== Exercise description ==
Transcribe exactly the line with "The height and" and each line that follows it in the listing, down to the last, omitting all pictures.

== Materials provided ==
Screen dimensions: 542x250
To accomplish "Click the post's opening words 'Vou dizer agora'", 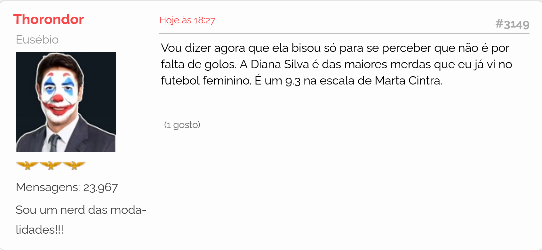I will 203,48.
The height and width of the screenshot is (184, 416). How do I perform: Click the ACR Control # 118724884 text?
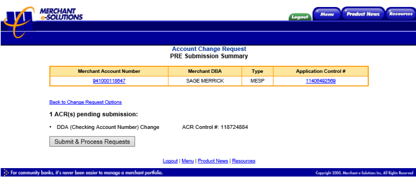[215, 127]
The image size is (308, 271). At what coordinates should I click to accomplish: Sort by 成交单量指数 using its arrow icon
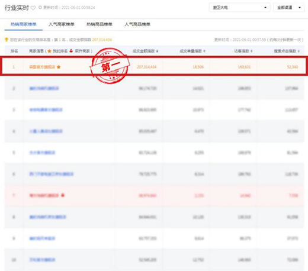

== Response area ==
The height and width of the screenshot is (184, 416). How do I perform: Click the ACR Control # 118724884 text?
[215, 127]
The image size is (308, 271). At what coordinates should I click to accomplish: Sort by 成交单量指数 using its arrow icon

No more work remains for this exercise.